Spiritual Self-Care — Tuning In to the Bigger Picture
End-of-life work is often spiritually rejuvenating, since it involves clients’ big-picture concerns. Sometimes, the big picture gets lost in the details of paperwork and finding resources, requiring renewed attention to one’s connection to the meaning of life and hospice work. Staying attuned spiritually includes reading sacred texts, praying, attending services, connecting to nature, listening to music, meditating, and engaging in creative endeavors.

Since hospice work with older adults involves a heavy focus on the end of life, it is important to balance this with involvement in other aspects of life, such as being with children and healthy older adults. Opportunities to hold babies are thoroughly relished at hospices.

Self-Care Is Not Optional
Professionals often say that although they know self-care is important, they feel selfish when setting a limit or caring for themselves. I ask hospice professionals to think about an older client’s caregiver whose self-neglect has reached the point where she will soon need care herself, a common problem. Then I suggest that they will be unable to help that caregiver until they do what they are asking her to do. I propose starting with one small step and considering an accountability partner for support.

Since the professional’s self is the vehicle for serving clients, self-care is similar to musicians caring for their instruments, an occupational responsibility. Tending to the source of one’s gifts results in a long career of privilege as a compassionate sojourner in many clients’ unique lives as they approach their final passage.

— Sally Hill Jones, PhD, LCSW, is an assistant professor at Texas State University School of Social Work in San Marcos.

References

  1. Armstrong, P. (1995, November 9-10). Care for the caregiver: What do we do when we lose it? The loss of a child: A community affair. Conference: San Antonio, TX.
  2. Benson, H. (1995). The relaxation response. New York: Morrow.
  3. Davis, M., Eshelman, E. R., & McKay, M. (2000). The relaxation & stress reduction workbook, 5th ed. Oakland, CA: New Harbinger Publications.
  4. Greene, R. (1986). Countertransference issues in social work with the aged. Journal of Gerontological Social Work, 9(3), 79-87.
  5. Jones, S. H. (2005). A self-care plan for hospice workers. American Journal of Hospice and Palliative Medicine, 22(2), 125-128
  6. Kabat-Zinn, J. (1995). Wherever you go, there you are: Mindfulness meditation in everyday life. New York: Hyperion Books.
  7. Keating, T. (2002). Foundations for centering prayer and the Christian contemplative life. New York: Continuum International Publishing Group.
  8. Keidel, G. C. (2002).

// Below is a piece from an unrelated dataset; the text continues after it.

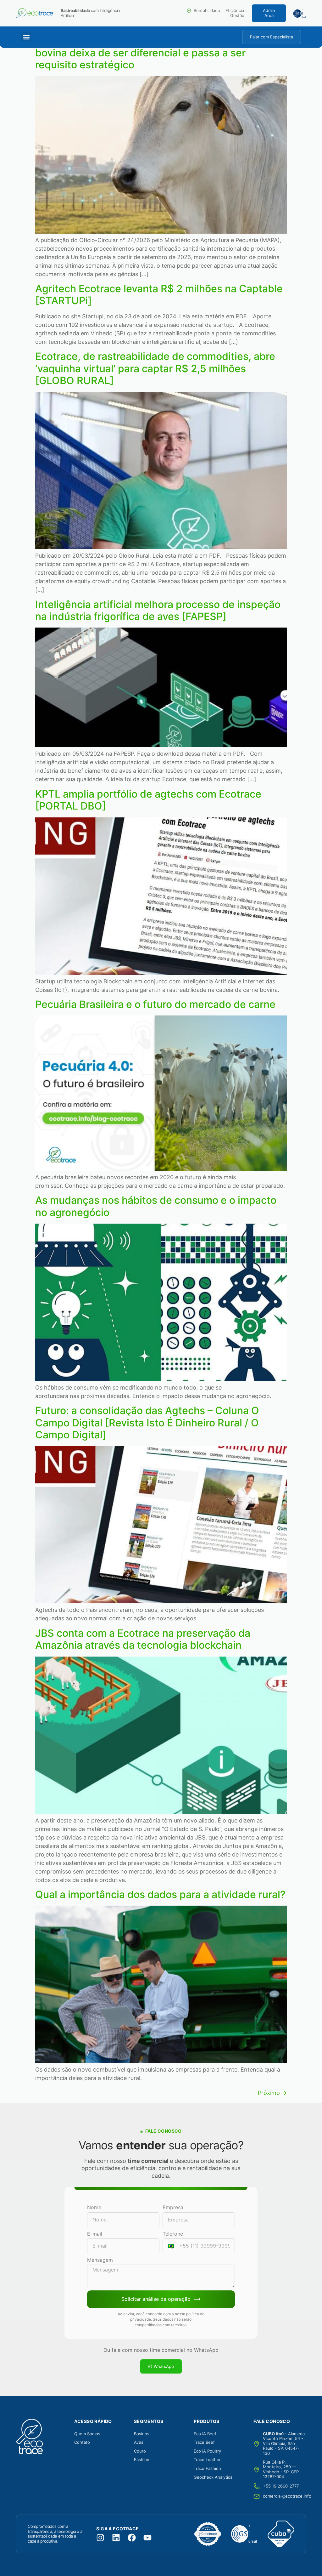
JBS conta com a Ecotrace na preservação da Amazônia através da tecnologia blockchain (142, 1639)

Burnout and compassion fatigue among hospice caregivers. American Journal of Hospice and Palliative Medicine, 19(3), 200-205.
  9. Larson, D. G. (1993). The helper’s journey: Working with people facing grief, loss, and life-threatening illness. Champaign, IL: Research Press.
  10. Leon, A. M., Altholz, J. A. S., & Dziegielewski, S. F. (1999). Compassion fatigue: Considerations for working with the elderly. Journal of Gerontological Social Work, 32(1), 43-62.
  11. Poulin, J. & Walter, C. A. (1993).Burnout in gerontological social work. Social Work, 38(3), 305-310.